Supplied data:
»»

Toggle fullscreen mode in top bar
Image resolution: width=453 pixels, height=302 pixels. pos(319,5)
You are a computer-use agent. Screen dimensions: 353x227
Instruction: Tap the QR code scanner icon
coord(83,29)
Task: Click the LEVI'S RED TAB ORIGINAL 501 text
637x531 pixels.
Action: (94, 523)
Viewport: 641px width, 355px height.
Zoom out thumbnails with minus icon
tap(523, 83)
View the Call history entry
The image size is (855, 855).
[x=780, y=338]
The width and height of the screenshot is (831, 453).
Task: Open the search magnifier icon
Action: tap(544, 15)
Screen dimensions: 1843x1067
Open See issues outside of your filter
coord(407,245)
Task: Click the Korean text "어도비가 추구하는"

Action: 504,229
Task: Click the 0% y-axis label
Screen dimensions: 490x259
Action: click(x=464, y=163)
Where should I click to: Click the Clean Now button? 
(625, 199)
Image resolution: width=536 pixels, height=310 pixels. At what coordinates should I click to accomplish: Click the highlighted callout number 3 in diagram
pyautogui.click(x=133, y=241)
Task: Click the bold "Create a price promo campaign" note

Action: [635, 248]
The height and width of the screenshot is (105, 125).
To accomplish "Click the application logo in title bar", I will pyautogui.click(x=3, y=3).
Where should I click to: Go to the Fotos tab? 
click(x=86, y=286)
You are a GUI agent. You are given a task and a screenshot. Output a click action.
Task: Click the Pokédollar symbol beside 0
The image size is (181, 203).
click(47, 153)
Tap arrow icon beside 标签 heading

««

Set task:
Turn the items above into a JSON list of strings, with one string for each line and no blank lines.

Solution:
[
  "Toggle fullscreen mode in top bar",
  "Image resolution: width=453 pixels, height=302 pixels. pos(319,5)",
  "You are a computer-use agent. Screen dimensions: 353x227",
  "Instruction: Tap the QR code scanner icon",
  "coord(83,29)",
  "Task: Click the LEVI'S RED TAB ORIGINAL 501 text",
  "637x531 pixels.",
  "Action: (94, 523)",
  "Viewport: 641px width, 355px height.",
  "Zoom out thumbnails with minus icon",
  "tap(523, 83)",
  "View the Call history entry",
  "The image size is (855, 855).",
  "[x=780, y=338]",
  "The width and height of the screenshot is (831, 453).",
  "Task: Open the search magnifier icon",
  "Action: tap(544, 15)",
  "Screen dimensions: 1843x1067",
  "Open See issues outside of your filter",
  "coord(407,245)",
  "Task: Click the Korean text \"어도비가 추구하는\"",
  "Action: 504,229",
  "Task: Click the 0% y-axis label",
  "Screen dimensions: 490x259",
  "Action: click(x=464, y=163)",
  "Where should I click to: Click the Clean Now button? ",
  "(625, 199)",
  "Image resolution: width=536 pixels, height=310 pixels. At what coordinates should I click to accomplish: Click the highlighted callout number 3 in diagram",
  "pyautogui.click(x=133, y=241)",
  "Task: Click the bold \"Create a price promo campaign\" note",
  "Action: [635, 248]",
  "The height and width of the screenshot is (105, 125).",
  "To accomplish \"Click the application logo in title bar\", I will pyautogui.click(x=3, y=3).",
  "Where should I click to: Go to the Fotos tab? ",
  "click(x=86, y=286)",
  "You are a GUI agent. You are given a task and a screenshot. Output a click action.",
  "Task: Click the Pokédollar symbol beside 0",
  "The image size is (181, 203).",
  "click(47, 153)",
  "Tap arrow icon beside 标签 heading"
]